§ **Text**:
= Beginning of Section =
So here we are, the main event and the chance to inaugurate a champion. Coming into this, I am intrigued to see how Jim Diehard and Benton Destruction fare, given they are usually a tag team and so far undefeated in Wrestling Resurgence. They could be targeted but if either of them are involved in the final stretch, my money would be all on them. Otherwise, I look forward to seeing how Kanji fares, and how much the earlier match took out of Jayde and Candy Floss, especially with Jayde’s arm, which I believe was the one she had injured last year.

As Jayde won her match at the top of the card, she forced Candy Floss to enter at 2, and will take her place as whichever entrant number she chooses. Roy Johnson enters as number 1 and takes on Candy Floss. Next in is Shauna Shay, the antithesis of Candy Floss in that she likes celery and if the show is anything to go by, Shauna can do a press-up and Candy can’t.

The first of the double-dutiers comes in with Jack Sexsmith hitting the ring as number 4 and he eliminates Big Wavy, but gets pulled under, in a move that could have future implications come March or beyond.
= End of Section =
§ **Input data**:
= Beginning of Section =
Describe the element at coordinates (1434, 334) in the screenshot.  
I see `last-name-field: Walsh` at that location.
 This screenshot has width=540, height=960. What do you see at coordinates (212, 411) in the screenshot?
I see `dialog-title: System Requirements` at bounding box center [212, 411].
= End of Section =
§ **Task requirements**:
1) Using the match report, decide whether each statement agrees with it. Answer yes or no for each, and quote the words from the report that decide it.
(a) Roy Johnson enters the match as number 1.
(b) Jim Diehard and Benton Destruction have already lost a match in Wrestling Resurgence.
(c) Jack Sexsmith enters the match as number 3.
2) Rewrite the match report from "The first of" up to and including "March or beyond.", changing "March" to "April".
3) Extend the match report beyond its final sentence, carrying on the account of the main event.

§ **Answers in order**:
1)
(a) Yes: "Roy Johnson enters as number 1 and takes on Candy Floss."
(b) No: "so far undefeated in Wrestling Resurgence"
(c) No: "Jack Sexsmith hitting the ring as number 4"

2)
The first of the double-dutiers comes in with Jack Sexsmith hitting the ring as number 4 and he eliminates Big Wavy, but gets pulled under, in a move that could have future implications come April or beyond.

3)
As is customary, the ring fills up a little with extra participants, with occasional eliminations including a nasty looking bump to Mercedes Blaze, and almost everyone targeting Candy Floss straightaway, but no-one seemingly able to eliminate her until NightShade furthers the bad blood between Fleeky AF and Sanitarium, who knows if this will develop in March.

My premonition of the Henchmen being a force to be reckoned with came to fruition, but their domination only increases how much they are targeted. With dominance can come over-confidence and clever wrestlers can take advantage of this, levelling the field and removing the Henchmen.

The middle phase of the match goes a little interesting, with some suspect shouts from one member of the crowd. However, in more positive news, the women in the match really get showcased in this section which is amazing to see. It was certainly also noticeable that the numbers of participants was equal between male and female wrestlers, which is another huge positive for me when it comes to watching Resurgence – long may it continue.

Coming into the final part of the rumble, the ongoing shenanigans between Fleeky AF and Sanitarium continue and this can only lead to developing to a match in March surely.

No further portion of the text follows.